Governor Brown, like the legislature, acted as if secession was a foregone conclusion. On January 2, 1861, he gave the order for state troops to seize Fort Pulaski, the principal fortification on the Savannah River. On the same day he offered to King the appointment to arrange for direct steamship service between Savannah and the Old World. This appointment was comprehended in a broad commission to represent the State of Georgia in the courts of Europe. Indicating his willingness to accept, King set about arranging his personal affairs for the trip abroad.42
To his past roles as politician, planter, lobbyist, and promoter, King now added a new part: would-be diplomat. There is no indication that the representative of the independent State of Georgia hesitated to choose the way of disunion. In the events at Charleston in the preceding summer he had seen signs of a dissolution of the Union, yet in the final attempt to patch up party differences he chose to go with the minority who rejected Stephen A. Douglas as the party candidate. Perhaps he hoped, like others, that secession would end in reunion, or that if persisted in it would be accomplished peacefully. No statement survives to show exactly when or why he took the path of secession. His plans throw no more light on the decision. His business schemes were based on the assumption that secession, if it occurred, would take place peacefully, yet before he left home he arranged for the evacuation of Retreat. He also refused to allow his daughter to accompany him, partly on the grounds that hostilities might begin.43 From his plans and actions, the inferences are that in the summer of 1860 he reluctantly acquiesced in a course that he judged would lead to secession; thereafter, he hoped for peace but prepared for war.

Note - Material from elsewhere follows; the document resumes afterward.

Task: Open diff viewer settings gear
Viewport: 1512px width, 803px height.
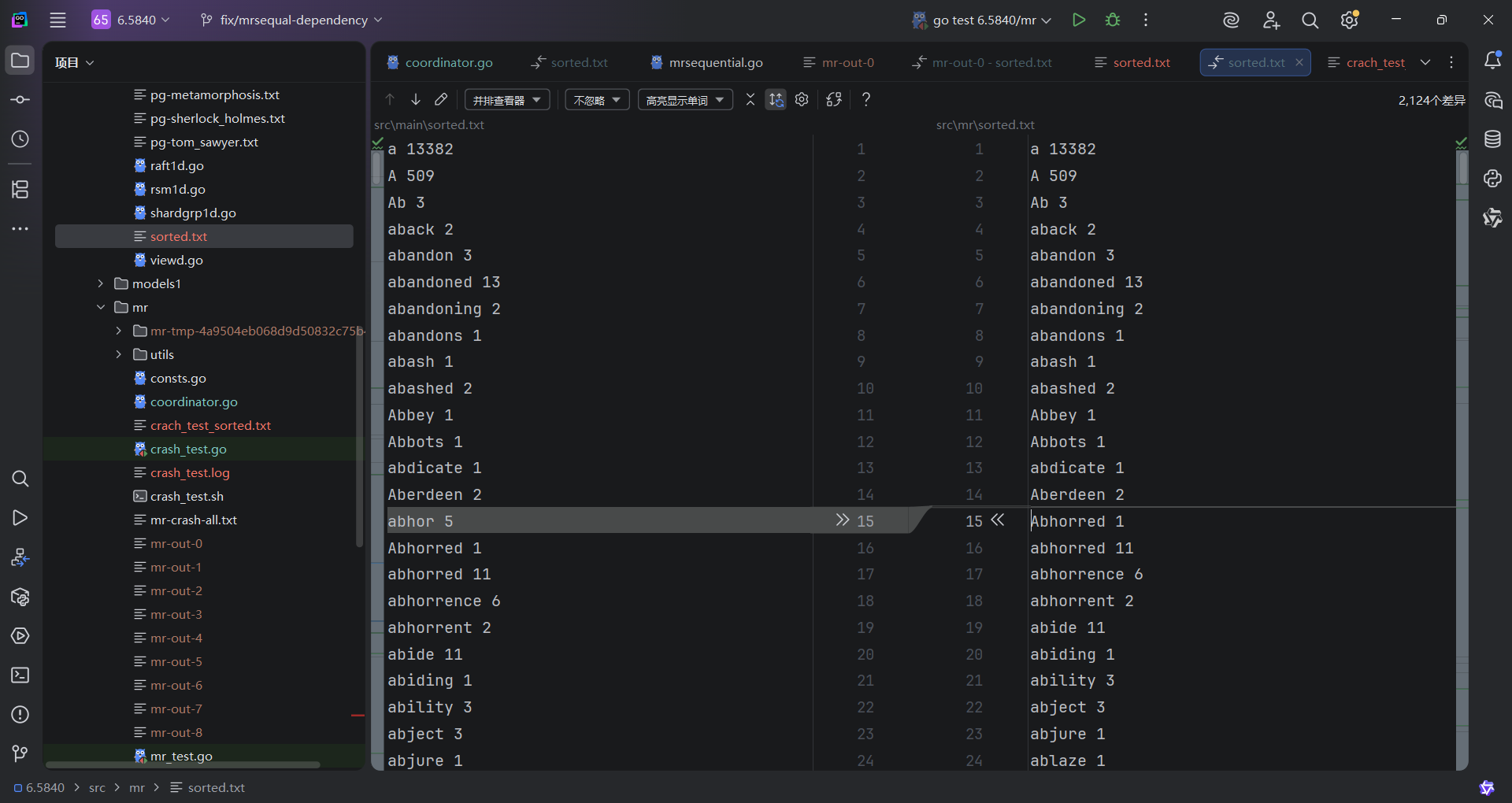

For two years King’s life had been full of personal losses, financial disappointments, and political setbacks. Financially and politically, gains offset many of the losses. His new connection with a railroad company in Georgia held a promise of substantial profits, and the signs of recovery of the Southern Pacific Railroad had once more raised his hopes for his investment in that company. Politically, he had tested his strength and defended his record in the First District, where he had found a surprising residue of his old political power. His failure to secure the nomination for Congress had been counterbalanced in part by his election to the state Senate. He had effected a reconciliation with the most powerful political figure in the state and had worked with him for the development of a system of state aid for railroads. He had charted a safe course through the political shoals of the election year, and in the legislature had helped guide the members toward united action. From Governor Brown he had received the appointment to a post of honor. It remained to be seen how well he could play the diplomat.